- _Dataset entries_

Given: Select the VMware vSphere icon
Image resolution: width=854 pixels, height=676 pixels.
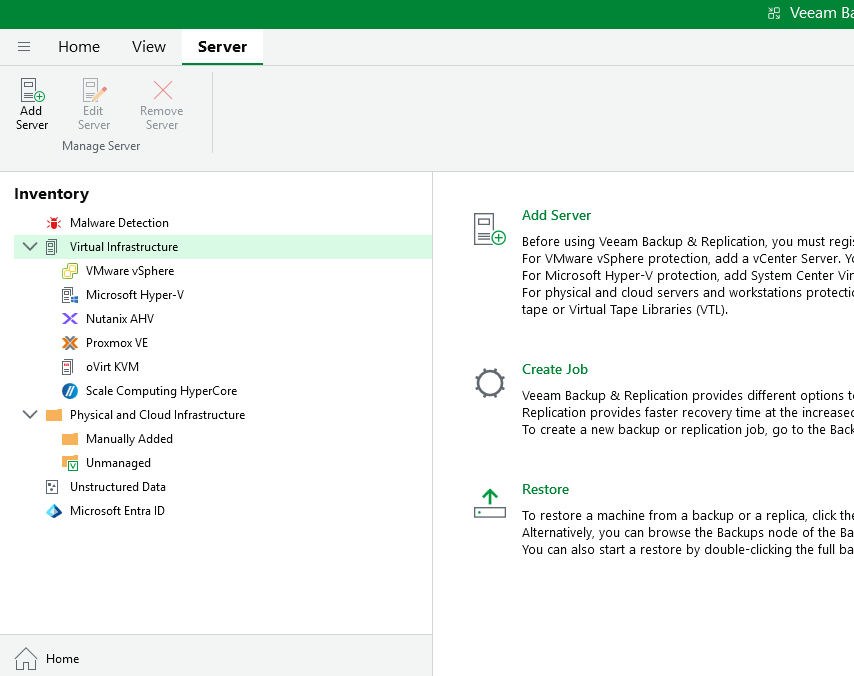Looking at the screenshot, I should pos(70,271).
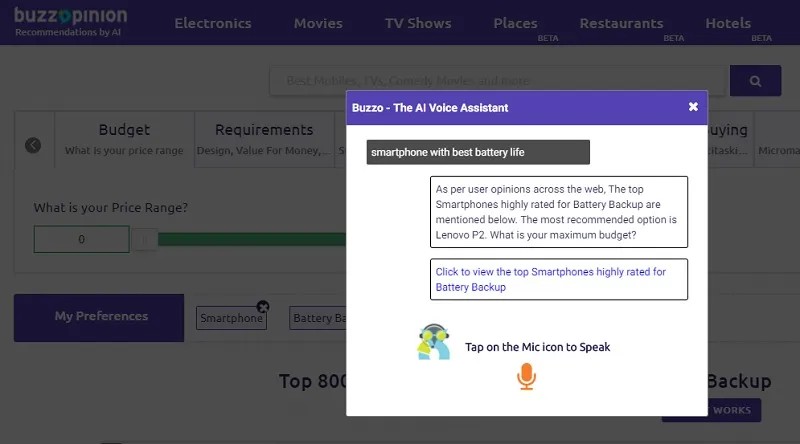Navigate to Restaurants section
Image resolution: width=800 pixels, height=444 pixels.
tap(621, 23)
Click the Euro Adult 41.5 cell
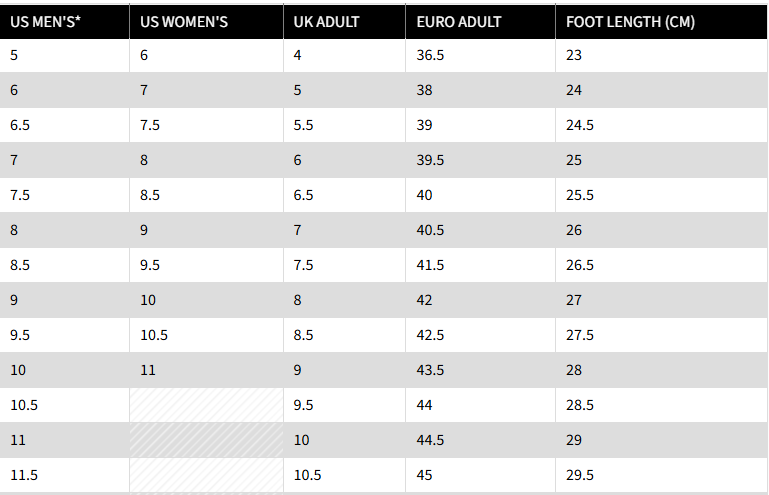 click(431, 265)
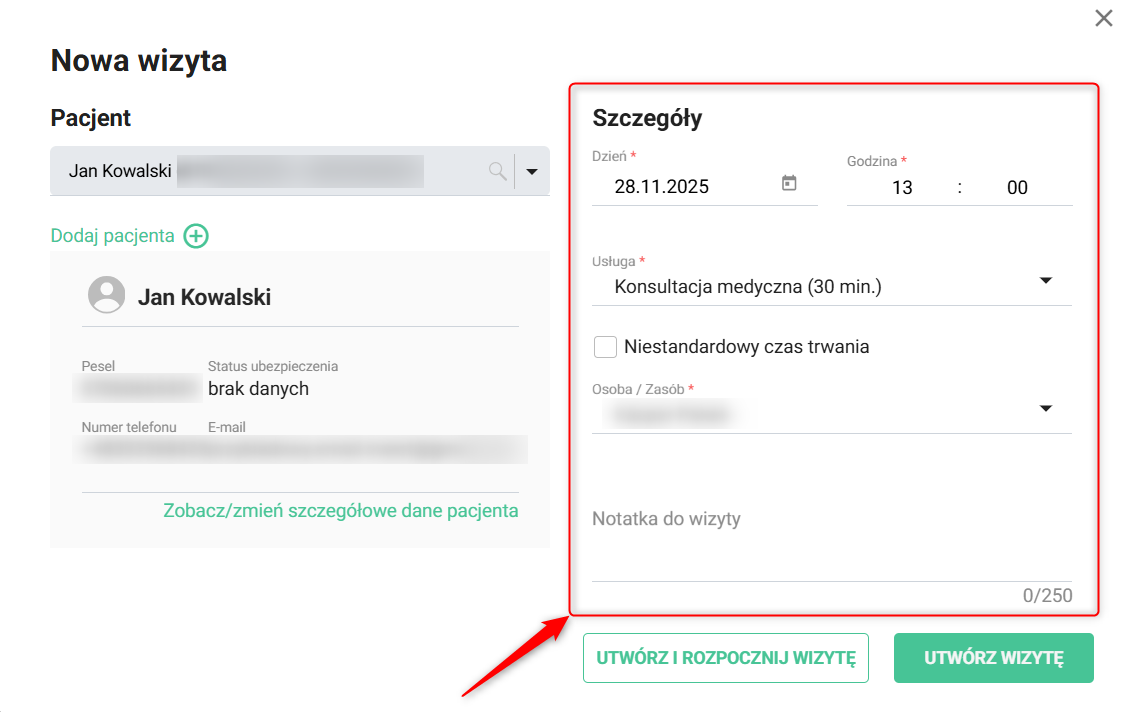1122x712 pixels.
Task: Select the hour field showing 13
Action: click(902, 188)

- _Exercise description_
Make an exact copy of the data, leaving its pictures out.

- _Solution to this task_
Given: Select the VMware vSphere icon
Image resolution: width=854 pixels, height=676 pixels.
Looking at the screenshot, I should pos(70,271).
Navigate to Restaurants section
Image resolution: width=800 pixels, height=444 pixels.
tap(621, 23)
Click the Euro Adult 41.5 cell
 click(431, 265)
1122x712 pixels.
Task: Select the hour field showing 13
Action: click(902, 188)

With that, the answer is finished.